At last inside the sheet inside the sleeping bag, it’s shuffle around time, making sure the sleeping bag isn’t on the ice and that the hood part is up over your head. On goes the balaclava. Now we both tried to wear them, but I could not cover my nose. First, I could smell soap powder and the scent drove me crazy. Second, it just didn’t work for me; I didn’t feel I could breathe. We wore our own hats.
We snuggled down and got the bags zipped. Bedtime. The DH is asleep at once. In fact, all the men seemed to do this and had a good night — the women all decided it must be a ‘man thing’. I stared at the ship. I closed my eyes. Opened them, looked at the ship. Closed my eyes, opened ship, closed, opened ship… you get my drift. I could not sleep. They gave the sleeping bags out by size but where the DH seemed to have some shoulder room, I felt like a worm, cocooned, as if I would emerge as a butterfly come morning; and I reached a point where I couldn’t stand it. I wanted out, but leaping out into an icy room and giving up after ten minutes wasn’t really an option. We’d paid to do this. So the next best thing was to unzip my sleeping bag a bit, pull up the sheet, make sure my thermal was up to my neck, and the sides of the bag ‘around me’ and settle down. This time I fell asleep.
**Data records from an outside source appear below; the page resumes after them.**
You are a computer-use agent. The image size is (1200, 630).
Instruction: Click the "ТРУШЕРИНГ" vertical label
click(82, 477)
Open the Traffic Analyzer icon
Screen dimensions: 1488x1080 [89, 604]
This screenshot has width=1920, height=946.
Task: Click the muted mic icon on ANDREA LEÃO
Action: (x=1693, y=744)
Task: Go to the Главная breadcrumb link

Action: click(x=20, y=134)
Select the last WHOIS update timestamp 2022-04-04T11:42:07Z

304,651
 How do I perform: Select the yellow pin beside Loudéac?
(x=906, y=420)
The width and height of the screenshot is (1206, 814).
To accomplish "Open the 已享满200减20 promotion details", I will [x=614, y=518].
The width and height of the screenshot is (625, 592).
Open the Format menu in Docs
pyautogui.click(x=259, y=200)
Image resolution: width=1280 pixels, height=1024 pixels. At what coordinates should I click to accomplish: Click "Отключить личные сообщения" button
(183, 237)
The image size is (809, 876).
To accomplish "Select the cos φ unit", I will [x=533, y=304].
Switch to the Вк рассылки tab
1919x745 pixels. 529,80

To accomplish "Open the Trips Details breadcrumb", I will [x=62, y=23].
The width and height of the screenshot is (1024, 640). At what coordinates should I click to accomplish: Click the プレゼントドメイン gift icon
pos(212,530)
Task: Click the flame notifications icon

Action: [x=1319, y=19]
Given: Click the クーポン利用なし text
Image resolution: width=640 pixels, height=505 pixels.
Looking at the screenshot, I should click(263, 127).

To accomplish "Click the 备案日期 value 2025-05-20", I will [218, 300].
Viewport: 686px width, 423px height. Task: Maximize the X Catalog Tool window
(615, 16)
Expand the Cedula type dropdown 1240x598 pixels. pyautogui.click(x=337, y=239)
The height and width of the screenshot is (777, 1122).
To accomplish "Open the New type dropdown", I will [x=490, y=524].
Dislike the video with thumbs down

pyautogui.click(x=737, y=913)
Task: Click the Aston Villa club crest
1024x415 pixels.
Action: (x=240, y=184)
I woke up at 2, just knowing I needed to get up. Now the trick is not to go to the hassle of getting dressed. Put on your boots and coat and go off in your thermal gear. Decent enough. Back to bed. It’s a much simpler transition of off with the boots, off with the jacket, and back into the bag. As the sheet is already in place, there’s no problem.
We went back to bed and to sleep and the next thing I know, the DH is telling me it’s a quarter past six. I’ve apparently been snoring. Whether he did, I don’t know. There’s been a lot of snoring in the rooms and if you can get to sleep in the snow hotel, it’s apparently a good rest.
It’s a crazy thing to do when you think about it, but we’d thoroughly recommend it… the once. There’s really no reason ever to do it again. Still it was an experience we’ll never forget, not to mention incredibly artistic and stunning.